Mark R. Dawson is an SSA Administrative Law Judge at the Denver hearing office. Over 4 years on the bench and 11,517 lifetime decisions, you will find he has maintained a 53% approval rate. This sits below the national average of 58%. Aggregate rates describe past decisions, not predictions for your individual hearing. An attorney can help you prepare for this judge's specific bench and ensure your medical evidence is presented effectively.
This page presents publicly available SSA Office of Hearings Operations disposition data, with no editorial rating or evaluation. ALJs are independent decisionmakers; aggregate statistics describe past patterns, not predictions of how any individual case will be decided. Information here is provided for hearing preparation, not as legal advice.
Approval rates
Judge Dawson has maintained a lifetime approval rate of 53% based on 11,517 lifetime decisions. In the most recent reporting period, his approval rate sat 9 percentage points below the Denver Hearing Office average and 5 percentage points below the national average of 58%. These figures provide a statistical baseline for his tenure, but they are not a guarantee of how he will rule on your specific claim. Aggregate rates describe past decisions, not predictions for individual hearings.
Office- and national-level breakdowns of fully favorable vs denial rates aren't currently published by SSA in the per-office disposition data. The judge's own breakdown is the detail we have today.
Approval rate over time
Year-over-year approval rate across Judge Dawson's docket. Annual rates fluctuate with the mix of cases SSA assigns; the longer-run pattern is more informative than any single year.
Decision pattern
Over his 4 years on the bench, your judge's approval rate has shown a steady pattern. After an initial approval rate of 54% in 2016, the data indicates a slight fluctuation before settling into a consistent range of 51% in recent years. This stability suggests a predictable approach to evaluating your disability evidence. The recent data reflects a continuation of this established pattern rather than a significant shift in judicial philosophy.
Preparing for an SSDI hearing
The guidance below applies to any SSDI hearing, not specifically to Judge Dawson's bench.

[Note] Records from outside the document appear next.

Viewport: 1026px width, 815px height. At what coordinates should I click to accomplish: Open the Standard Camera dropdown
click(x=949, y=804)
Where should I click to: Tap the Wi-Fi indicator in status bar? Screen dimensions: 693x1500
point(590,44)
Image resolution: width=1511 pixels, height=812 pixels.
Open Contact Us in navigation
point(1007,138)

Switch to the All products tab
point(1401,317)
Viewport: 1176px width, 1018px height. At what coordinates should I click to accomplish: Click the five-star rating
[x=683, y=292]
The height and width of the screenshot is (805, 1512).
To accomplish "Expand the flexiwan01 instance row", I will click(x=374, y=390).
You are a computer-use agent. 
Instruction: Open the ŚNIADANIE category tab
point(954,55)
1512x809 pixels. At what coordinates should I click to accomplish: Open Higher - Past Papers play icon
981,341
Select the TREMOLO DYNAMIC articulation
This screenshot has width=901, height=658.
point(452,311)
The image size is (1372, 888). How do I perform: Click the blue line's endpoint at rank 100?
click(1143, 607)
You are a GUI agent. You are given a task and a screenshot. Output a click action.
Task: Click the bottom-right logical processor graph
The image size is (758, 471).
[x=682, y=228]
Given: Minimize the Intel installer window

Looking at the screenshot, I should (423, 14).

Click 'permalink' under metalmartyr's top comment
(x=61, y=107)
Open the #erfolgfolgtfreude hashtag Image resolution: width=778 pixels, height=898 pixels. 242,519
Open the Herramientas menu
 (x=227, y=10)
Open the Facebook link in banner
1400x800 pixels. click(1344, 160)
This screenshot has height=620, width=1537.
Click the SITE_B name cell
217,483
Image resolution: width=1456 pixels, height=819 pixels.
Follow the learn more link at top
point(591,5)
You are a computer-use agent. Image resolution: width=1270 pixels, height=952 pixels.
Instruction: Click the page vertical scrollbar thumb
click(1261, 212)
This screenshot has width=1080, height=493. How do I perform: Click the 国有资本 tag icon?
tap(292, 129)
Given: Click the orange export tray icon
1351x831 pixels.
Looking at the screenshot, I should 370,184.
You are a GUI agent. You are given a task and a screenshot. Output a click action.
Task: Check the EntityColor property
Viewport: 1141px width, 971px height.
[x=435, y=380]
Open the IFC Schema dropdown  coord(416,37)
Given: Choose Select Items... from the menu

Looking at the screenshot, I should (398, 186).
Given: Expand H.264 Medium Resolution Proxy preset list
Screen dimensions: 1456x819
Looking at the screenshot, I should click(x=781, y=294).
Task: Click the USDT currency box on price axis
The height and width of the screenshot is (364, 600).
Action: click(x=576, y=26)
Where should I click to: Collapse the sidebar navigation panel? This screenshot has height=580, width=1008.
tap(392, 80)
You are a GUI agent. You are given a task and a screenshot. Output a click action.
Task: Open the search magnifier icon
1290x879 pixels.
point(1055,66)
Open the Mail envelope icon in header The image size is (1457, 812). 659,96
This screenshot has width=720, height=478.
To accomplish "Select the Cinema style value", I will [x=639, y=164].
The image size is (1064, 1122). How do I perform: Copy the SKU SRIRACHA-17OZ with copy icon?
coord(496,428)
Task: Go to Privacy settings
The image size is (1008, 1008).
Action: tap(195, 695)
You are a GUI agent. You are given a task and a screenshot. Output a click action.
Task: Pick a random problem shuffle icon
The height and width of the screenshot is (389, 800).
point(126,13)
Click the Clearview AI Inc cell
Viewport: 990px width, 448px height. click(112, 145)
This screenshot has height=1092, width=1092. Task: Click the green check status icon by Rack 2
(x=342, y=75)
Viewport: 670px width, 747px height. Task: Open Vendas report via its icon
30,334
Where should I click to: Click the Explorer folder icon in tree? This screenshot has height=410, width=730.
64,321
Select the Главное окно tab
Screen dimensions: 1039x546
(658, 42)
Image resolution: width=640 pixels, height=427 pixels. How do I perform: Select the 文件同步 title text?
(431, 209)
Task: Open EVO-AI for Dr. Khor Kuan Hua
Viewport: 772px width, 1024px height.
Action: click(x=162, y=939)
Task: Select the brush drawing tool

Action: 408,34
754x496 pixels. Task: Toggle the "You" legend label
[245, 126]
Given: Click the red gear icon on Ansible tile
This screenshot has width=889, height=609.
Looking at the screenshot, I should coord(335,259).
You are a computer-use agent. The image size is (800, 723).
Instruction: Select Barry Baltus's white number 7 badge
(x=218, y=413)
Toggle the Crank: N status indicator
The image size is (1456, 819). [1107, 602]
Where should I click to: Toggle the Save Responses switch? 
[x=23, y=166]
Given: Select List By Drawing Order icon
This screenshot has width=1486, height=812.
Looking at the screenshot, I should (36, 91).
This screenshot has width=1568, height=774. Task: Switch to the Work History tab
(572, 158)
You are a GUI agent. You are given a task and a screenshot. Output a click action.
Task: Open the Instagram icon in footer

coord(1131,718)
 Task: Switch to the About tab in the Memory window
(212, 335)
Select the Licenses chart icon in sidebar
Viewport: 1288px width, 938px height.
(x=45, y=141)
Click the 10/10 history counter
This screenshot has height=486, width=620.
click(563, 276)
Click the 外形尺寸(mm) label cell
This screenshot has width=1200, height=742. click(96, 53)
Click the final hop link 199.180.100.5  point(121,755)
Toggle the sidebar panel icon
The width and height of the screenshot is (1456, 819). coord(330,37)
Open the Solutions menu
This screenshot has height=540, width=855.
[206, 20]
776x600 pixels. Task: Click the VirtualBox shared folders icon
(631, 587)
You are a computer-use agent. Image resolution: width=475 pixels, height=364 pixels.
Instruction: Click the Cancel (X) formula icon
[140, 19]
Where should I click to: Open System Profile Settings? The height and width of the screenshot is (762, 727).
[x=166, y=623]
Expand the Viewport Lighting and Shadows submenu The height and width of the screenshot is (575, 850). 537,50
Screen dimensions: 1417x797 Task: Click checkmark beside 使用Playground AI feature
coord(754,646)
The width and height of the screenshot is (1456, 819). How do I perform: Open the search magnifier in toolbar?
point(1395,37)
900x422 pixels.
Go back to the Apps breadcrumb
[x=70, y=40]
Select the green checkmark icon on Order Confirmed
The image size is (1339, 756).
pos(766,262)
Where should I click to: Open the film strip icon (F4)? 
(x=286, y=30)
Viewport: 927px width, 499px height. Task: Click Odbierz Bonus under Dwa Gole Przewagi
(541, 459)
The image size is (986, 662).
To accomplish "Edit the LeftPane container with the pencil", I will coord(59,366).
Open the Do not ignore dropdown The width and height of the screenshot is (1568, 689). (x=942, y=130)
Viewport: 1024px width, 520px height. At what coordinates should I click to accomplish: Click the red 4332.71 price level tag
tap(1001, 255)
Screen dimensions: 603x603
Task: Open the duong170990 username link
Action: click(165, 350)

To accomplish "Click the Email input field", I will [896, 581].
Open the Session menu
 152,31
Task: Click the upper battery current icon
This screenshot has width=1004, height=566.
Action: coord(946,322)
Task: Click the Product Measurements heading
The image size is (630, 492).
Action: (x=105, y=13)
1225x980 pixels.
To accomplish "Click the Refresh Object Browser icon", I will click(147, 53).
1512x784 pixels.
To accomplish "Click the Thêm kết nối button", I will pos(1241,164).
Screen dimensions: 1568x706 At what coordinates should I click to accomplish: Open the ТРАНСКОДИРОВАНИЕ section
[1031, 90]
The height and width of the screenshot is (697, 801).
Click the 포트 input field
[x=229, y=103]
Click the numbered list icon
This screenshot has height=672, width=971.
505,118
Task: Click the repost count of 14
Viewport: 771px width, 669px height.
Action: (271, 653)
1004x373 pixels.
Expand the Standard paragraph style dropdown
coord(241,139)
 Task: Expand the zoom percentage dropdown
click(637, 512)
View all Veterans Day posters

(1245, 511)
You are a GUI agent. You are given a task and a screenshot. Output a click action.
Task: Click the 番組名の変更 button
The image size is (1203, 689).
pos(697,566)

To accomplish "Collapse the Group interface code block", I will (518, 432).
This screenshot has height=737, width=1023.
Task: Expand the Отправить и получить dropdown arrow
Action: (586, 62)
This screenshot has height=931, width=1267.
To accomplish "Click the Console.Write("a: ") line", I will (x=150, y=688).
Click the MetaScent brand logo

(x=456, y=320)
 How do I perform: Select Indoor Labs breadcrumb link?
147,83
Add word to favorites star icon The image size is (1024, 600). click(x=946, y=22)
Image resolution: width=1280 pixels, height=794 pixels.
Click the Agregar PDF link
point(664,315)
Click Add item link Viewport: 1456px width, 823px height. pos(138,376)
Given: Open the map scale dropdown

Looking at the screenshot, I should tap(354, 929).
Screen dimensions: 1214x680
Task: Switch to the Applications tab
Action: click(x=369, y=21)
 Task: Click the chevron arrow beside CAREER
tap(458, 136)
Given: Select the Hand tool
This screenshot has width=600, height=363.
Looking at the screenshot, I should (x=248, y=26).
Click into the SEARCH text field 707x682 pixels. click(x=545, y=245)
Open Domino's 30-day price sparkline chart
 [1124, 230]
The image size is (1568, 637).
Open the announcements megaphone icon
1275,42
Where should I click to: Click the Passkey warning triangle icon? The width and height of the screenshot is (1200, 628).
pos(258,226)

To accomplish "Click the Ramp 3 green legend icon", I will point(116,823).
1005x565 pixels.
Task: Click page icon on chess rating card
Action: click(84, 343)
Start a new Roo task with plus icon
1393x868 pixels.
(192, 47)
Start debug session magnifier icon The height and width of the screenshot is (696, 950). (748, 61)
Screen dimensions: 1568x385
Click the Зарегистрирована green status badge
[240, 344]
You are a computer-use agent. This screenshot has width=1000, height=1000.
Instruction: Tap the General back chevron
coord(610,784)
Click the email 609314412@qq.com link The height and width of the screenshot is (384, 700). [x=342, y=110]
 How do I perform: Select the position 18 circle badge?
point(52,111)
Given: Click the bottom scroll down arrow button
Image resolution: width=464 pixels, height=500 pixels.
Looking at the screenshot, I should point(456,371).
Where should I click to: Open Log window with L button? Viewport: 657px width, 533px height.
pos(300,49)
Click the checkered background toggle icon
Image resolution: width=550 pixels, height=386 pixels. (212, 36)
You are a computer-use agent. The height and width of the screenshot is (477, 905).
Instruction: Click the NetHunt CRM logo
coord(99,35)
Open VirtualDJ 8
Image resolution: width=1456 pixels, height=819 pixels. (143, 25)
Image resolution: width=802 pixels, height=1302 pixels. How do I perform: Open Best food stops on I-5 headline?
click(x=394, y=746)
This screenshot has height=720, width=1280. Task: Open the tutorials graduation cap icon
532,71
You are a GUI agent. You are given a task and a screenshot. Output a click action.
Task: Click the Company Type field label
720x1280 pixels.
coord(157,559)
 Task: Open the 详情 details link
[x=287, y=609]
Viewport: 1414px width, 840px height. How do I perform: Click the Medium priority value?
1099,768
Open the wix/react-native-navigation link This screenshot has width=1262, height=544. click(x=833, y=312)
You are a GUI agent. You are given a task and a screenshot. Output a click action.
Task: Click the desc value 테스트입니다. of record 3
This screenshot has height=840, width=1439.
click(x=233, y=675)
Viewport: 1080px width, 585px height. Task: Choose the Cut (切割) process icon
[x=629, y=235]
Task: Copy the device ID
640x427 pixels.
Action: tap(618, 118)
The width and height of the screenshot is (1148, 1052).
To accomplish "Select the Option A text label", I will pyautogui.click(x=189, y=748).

Judge-specific preparation guidance requires a corpus of public Appeals Council decisions involving each judge, which we haven't built yet.
- Bring a clean treating-physician record. Longitudinal primary-care or specialist notes spanning the disability period, with consistent symptom documentation, are typically the strongest evidence at hearing. A single month's records usually aren't enough.
- Don't rely on consultative exams alone. If your medical evidence is built primarily around a one-time CE finding, expect detailed questioning. Supplement with treating-source statements where possible.
- Prepare for daily-activity questions. Have honest, specific answers about a typical day. Answers that conflict with the medical record (in either direction) tend to hurt credibility.
- Expect transferable-skills probing. A vocational expert will usually testify about jobs available to someone with your limitations. Your representative should be prepared to cross-examine.
Hearing with Judge Dawson? See if a free benefits review fits your case.
Free Benefits ReviewAbout the Denver hearing office
The Denver Hearing Office serves a broad population across Colorado, managing a high volume of cases with a bench of 6 judges. The office currently maintains an approval rate of 62%, which is higher than both the state average of 56% and the national average of 58%. You can expect a professional environment focused on the rigorous review of your medical and vocational evidence. You can see the Denver Hearing Office page for the full ALJ roster.
Other judges at this hearing office
The Social Security Administration assigns cases through a workload-balancing algorithm, meaning the judge you are assigned is essentially random. Within the Denver Hearing Office, lifetime approval rates among the bench range from 45% to 62%. Because of this variance, you may wonder how your assigned judge compares to others. You can find more information on the Denver Hearing Office page.